|
Share trader Tom Holler reacts on the opening course as he sits behind his trading terminal at the Frankfurt stock exchange, October 10, 2008. [Agencies]
|
An overnight carnage on Wall Street sparked another round of massive stock sell-off in Asia and Europe, sending key indices in Japan, Britain and Germany down as much as 10 percent.
Asian and European investors awoke to news that the Dow Jones Industrial Average in the United States dived 679 points Thursday to extend its losses so far this week to an awesome 17 percent.
The steep losses spooked equity holders, who in a knee-jerk reaction, jumped on a selling-spree at the opening bell.

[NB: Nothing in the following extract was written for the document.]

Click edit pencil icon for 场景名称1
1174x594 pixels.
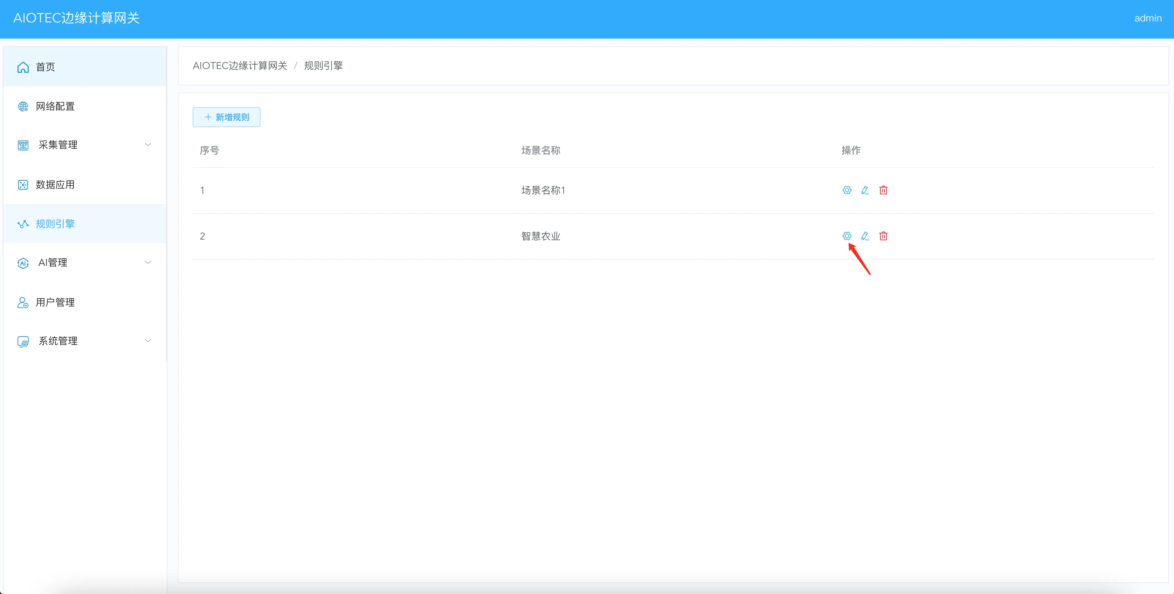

Within minutes of trading, Japan's benchmark Nikkei 225 stock average fell more than 10 percent, Korean stocks dropped 9 percent and the Hang Seng Index of Hong Kong declined more than 7 percent.
Several hours later in Europe, the FTSE 100 Index of England and Germany's DAX index fell as much as 10.2 percent shortly after trading started, while France's CAC 40 index witnessed the biggest fall since 1987, diving 9 percent.

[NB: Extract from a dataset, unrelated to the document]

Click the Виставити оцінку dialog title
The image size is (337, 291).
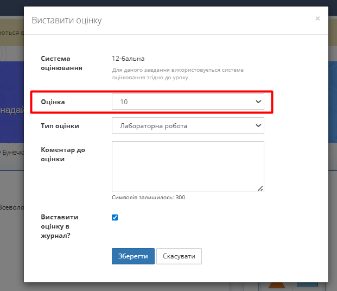pyautogui.click(x=67, y=21)
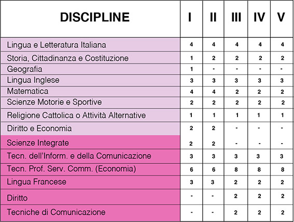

The Shanghai market fared better, but sell-off pressure was heavy. The benchmark Shanghai Composite Index opened 3.8 percent lower at 1,995.96 points, breaching the psychologically important level of 2,000 points, which was significant to both regulators and investors. Two days after the mark was broken through last time, the State Council cut stock trading tax and promise share buybacks, sparking a huge rally.
The Shanghai gauge ended the day marginally above 2,000 points at 2,000.57, a loss of 3.57 percent over the previous close. The Nikkei 225 closed 9.62 percent lower, after plunging as much as 11 percent as a point. Hong Kong's HSI index was down 7.95 percent when the closing bell sounded.

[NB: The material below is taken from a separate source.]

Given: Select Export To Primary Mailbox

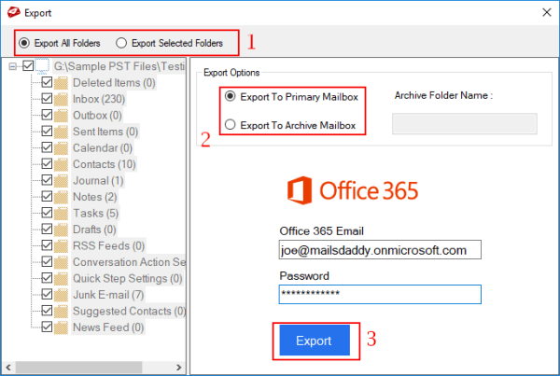Looking at the screenshot, I should tap(230, 95).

Chinese investors seemed to get little comfort from another effort by the China Securities Regulatory Commission (CSRC) to prop up confidence.
The CSRC announced Thursday that listed firms must pay dividends in cash totaling no less than 30 percent of its distributed profits over the previous three years before submitting their refinancing applications.
The new measure could help encourage long-term investment and reduce market volatility, the CSRC said. Lack of cash dividends was blamed as one of the key culprits for high volatility in China's stock markets, where five-percent or more daily ups and downs are commonplace, as investors can only bank on share prices gains.
While beneficial to the long-term good of the stock market, the measure failed to address the immediate concerns of the crisis-preoccupied investors.
Investors feared the escalating financial crisis may prolong the economic difficulties of the US and Europe, two key export destinations for both China and other Asian economies.